Her darbe belli bir siyasi iklimde yeşerir. Bir ülkeyi darbe yapılabilir hale getiren de, darbenin kimsenin aklından hayalinden geçmediği bir yer yapan da siyasettir. Kimi ülkelerde, en derin krizler yaşanırken bile, hâkim olan siyasal iklim ve kültür nedeniyle asla darbe düşünülmez.

15 Temmuz akşamı, Türkiye bir kez daha darbenin nasıl bir vahşet olduğunu gördü. Bundan bir ders alınabilmişse, siyasetin, bu topraklarda bir daha kimsenin darbeyi aklına getiremediği bir iklimi hâkim kılmak için çabalaması gerekir. Siyaset, yalnızca siyasi partilerin yaptığı bir şey değil. A’dan Z’ye tüm kesimler, darbenin bu ülkenin belleğinden silinmesini görev edinmeli.

Dünyanın tüm darbelerini incelediğinizde, hepsinde ortak bazı noktalar görürsünüz. Bunlardan ilki, darbeyi olabilir gösteren siyasal iklim/kültür. O iklim, gücün büyük ölçüde tek elde toplanmasından beslenir. Darbe ülkelerine bakın, hemen tümünde iktidar/güç belli bir merkezde/kişide aşırı yoğunlaşmıştır.

Darbelerle ilgili bir başka gerçek, hiçbir darbenin medya desteği olmadan başarılı ya da kalıcı olmadığıdır.

Son olarak, her darbede bir dış parmak/destek bulunur ve bu konuda sicili en kabarık olan da ABD/CIA’dir.

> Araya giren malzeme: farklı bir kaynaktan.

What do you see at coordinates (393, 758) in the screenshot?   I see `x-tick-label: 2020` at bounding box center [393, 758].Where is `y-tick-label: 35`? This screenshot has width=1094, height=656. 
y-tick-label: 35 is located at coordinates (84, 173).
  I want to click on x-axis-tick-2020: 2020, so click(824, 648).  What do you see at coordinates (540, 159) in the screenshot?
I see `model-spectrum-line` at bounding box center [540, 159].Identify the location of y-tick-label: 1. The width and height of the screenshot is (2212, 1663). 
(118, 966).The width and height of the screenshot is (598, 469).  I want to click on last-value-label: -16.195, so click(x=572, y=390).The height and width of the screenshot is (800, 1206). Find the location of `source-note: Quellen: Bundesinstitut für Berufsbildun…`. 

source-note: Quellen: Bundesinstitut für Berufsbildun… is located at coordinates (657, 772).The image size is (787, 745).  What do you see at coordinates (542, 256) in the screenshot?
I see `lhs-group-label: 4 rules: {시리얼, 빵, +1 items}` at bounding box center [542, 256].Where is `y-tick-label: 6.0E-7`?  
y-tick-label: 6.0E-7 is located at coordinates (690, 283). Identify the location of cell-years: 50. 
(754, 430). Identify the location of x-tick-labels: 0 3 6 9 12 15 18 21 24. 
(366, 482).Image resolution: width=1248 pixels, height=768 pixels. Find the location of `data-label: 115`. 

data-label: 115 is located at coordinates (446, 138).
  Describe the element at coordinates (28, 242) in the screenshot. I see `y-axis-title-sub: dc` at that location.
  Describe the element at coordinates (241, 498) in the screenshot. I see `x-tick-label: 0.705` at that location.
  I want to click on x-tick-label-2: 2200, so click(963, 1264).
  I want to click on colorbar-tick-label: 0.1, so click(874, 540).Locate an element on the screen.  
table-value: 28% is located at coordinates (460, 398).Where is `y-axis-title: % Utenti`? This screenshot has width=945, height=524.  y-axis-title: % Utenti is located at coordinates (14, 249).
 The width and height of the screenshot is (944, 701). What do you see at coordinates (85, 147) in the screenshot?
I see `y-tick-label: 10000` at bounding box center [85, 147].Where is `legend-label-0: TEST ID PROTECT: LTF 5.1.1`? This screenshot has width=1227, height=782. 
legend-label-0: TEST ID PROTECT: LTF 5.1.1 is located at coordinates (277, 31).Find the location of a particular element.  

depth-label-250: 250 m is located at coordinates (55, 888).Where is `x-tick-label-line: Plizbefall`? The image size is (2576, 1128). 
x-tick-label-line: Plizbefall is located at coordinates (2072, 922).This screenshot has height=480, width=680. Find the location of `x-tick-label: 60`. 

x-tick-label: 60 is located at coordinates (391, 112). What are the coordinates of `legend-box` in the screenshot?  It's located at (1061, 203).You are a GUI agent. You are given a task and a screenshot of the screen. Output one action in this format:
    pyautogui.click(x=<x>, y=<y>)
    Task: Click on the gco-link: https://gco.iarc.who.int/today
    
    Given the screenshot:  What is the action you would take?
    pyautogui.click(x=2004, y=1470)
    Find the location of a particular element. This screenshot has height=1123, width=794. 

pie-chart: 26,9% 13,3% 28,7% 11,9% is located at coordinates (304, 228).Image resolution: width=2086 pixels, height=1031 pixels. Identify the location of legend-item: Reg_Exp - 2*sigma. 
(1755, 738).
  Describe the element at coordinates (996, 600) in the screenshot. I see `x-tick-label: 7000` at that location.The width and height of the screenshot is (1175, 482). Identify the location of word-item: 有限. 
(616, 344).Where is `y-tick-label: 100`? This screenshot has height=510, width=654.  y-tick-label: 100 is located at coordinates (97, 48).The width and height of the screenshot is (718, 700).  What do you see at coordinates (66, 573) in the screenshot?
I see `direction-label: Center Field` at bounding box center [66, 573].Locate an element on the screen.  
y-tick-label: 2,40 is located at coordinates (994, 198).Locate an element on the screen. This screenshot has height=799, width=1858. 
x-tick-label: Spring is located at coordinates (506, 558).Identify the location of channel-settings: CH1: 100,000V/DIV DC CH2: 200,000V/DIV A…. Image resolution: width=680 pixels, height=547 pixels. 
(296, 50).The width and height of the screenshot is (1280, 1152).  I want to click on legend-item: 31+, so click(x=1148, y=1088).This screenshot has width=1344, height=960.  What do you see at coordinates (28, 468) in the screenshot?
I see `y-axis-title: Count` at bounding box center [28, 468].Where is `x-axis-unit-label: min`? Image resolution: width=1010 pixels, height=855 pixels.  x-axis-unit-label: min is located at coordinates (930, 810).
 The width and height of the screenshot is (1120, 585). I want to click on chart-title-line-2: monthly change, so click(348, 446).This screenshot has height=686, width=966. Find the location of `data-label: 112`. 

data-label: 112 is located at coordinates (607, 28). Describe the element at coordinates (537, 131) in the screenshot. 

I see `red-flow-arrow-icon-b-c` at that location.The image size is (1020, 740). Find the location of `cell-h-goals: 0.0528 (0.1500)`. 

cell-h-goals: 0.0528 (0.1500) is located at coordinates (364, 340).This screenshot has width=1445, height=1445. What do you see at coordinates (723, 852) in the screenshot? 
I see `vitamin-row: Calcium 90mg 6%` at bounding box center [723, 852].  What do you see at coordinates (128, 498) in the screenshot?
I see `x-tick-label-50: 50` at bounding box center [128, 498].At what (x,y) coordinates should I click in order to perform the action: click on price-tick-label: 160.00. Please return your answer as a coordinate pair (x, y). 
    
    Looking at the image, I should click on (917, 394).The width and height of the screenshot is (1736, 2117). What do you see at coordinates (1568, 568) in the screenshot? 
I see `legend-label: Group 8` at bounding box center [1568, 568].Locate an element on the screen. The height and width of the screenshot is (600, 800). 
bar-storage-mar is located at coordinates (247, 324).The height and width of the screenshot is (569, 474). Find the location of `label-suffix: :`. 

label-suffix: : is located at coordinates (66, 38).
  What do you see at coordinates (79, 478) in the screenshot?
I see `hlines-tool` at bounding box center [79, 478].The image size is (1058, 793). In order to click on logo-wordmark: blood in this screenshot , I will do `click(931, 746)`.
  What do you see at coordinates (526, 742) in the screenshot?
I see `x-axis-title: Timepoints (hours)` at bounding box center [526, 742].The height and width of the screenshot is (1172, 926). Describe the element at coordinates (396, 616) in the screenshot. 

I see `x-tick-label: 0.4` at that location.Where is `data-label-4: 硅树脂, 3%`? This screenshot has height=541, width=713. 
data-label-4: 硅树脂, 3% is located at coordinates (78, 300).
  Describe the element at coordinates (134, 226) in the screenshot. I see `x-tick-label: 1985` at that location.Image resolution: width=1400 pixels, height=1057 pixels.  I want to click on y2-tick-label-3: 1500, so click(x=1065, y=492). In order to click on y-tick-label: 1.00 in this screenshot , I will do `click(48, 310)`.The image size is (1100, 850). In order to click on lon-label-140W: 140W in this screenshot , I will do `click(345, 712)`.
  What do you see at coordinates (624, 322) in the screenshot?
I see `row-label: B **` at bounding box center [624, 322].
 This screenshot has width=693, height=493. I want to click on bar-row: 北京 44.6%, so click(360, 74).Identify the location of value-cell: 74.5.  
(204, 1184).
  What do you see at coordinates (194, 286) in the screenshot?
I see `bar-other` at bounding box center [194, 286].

Sizin yapacağınız, bünyenizin darbelere karşı bağışıklığını güçlendirmektir. Siyasal ikliminiz darbeye uygun değilse, iç dış hiçbir güç bunu denemeye cesaret edemez.

Gücün bir elde toplanmayıp yaygınlaştırılması, şeffaflaştırılıp birbirinden bağımsız erkler arasında dağıtılması, kısacası demokratikleşme, darbeleri düşünülmez kılmanın da en kesin yoludur.

İktidarların, özellikle de son yıllarda, Türkiye’de tersi yönde seyreden gelişmelerle, darbelerin düşünülebilir hale gelmesinde yadsınamaz bir payı var.

Artık, darbe girişiminin baş aktörünün FETÖ olduğundan, aklını Fethullah’a emanet edenler dışında kuşku duyan yoksa, siyasetin, öncelikle de AKP’nin, kendisini tepeden tırnağa sorgulaması şart.


Geçen gün Enerji Bakanı B. Albayrak, FETÖ’nün ne kadar tehlikeli bir örgüt olduğunu anlatırken, “Biz onları iyi biliyoruz, çünkü içinden geliyoruz” anlamına gelen “İnsanlar bunu tam anlamıyla … anlamıyordu, içinden gelince biliyorsunuz yapıyı” cümlesini kurdu.

Adalet Bakanı Bozdağ’ın, Meclis’te kurulacak araştırma komisyonu hakkında konuşurken söyledikleri de utangaç bir özeleştiri: “Geçmişte dostlarımız bu Fethullahçı yapı için çok şey söylediler, biz onlara inanmadık. 17 Aralık’tan sonra biz çok şey söyledik.”

Askerde, poliste, yargıda, akademide, medyada, kısacası hemen tüm kurumlarda FETÖ’nün izini süren operasyonlar yapılıyor. Henüz “darbenin siyaset ayağı” ortaya çıkmadı. En küçük birimdeki yöneticiye kadar listeler yapan darbeciler herhalde görevlendirilecek siyasileri de listelemiştir.

Aydınlık gazetesi, darbenin siyaset ayağına işaret eden manşetinde, AKP’nin önde gelen 7 ismini A.G., A.D., B.A. … diye sıralamıştı. Operasyonların bir cadı avına dönme olasılığı da varken, kesin kanıtlar olmadan ortada isimlerin dolaştırılması doğru değil. Ancak, AKP Genel Merkezi’nden teşkilatlara “FETÖ’cüler tespit edilsin” talimatı gittiğine göre, sıra “siyasal ayak”ta demektir.

AKP, geçmişteki uzun ve yakın ilişki nedeniyle iyi bildiği yapının içindeki uzantılarını saptamakta zorlanmayacaktır. “Yapıyı iyi bilme”nin, FETÖ ile mücadelede AKP için hem avantaj hem dezavantaj olduğunu yazmıştım. Avantaj yapıyı tanımaktan, dezavantaj da dokunduğu yerlerde kendine de dokunuyor olma ihtimalinden kaynaklanıyor.

CHP de “Ekmek için Ekmeleddin”in aday gösterilmesi ile zirve yapan, kendi değerlerine ters tercihlerini, yalpalamalarını gözden geçirmeli.

Bir daha darbelerin düşünülemeyeceği bir siyasi iklimin yaratılması, bugün yaşanan süreçte de laikliğe, özgürlüklere, hukuka sahip çıkmaktan, operasyonların bir cadı avına dönüşmesine izin vermemekten geçiyor. Taksim’de oylanan manifesto çerçevesinde, başka meydanlarda da bir araya gelip nasıl bir Türkiye istediğimizi, neye izin vermeyeceğimizi haykırmaktan geçiyor.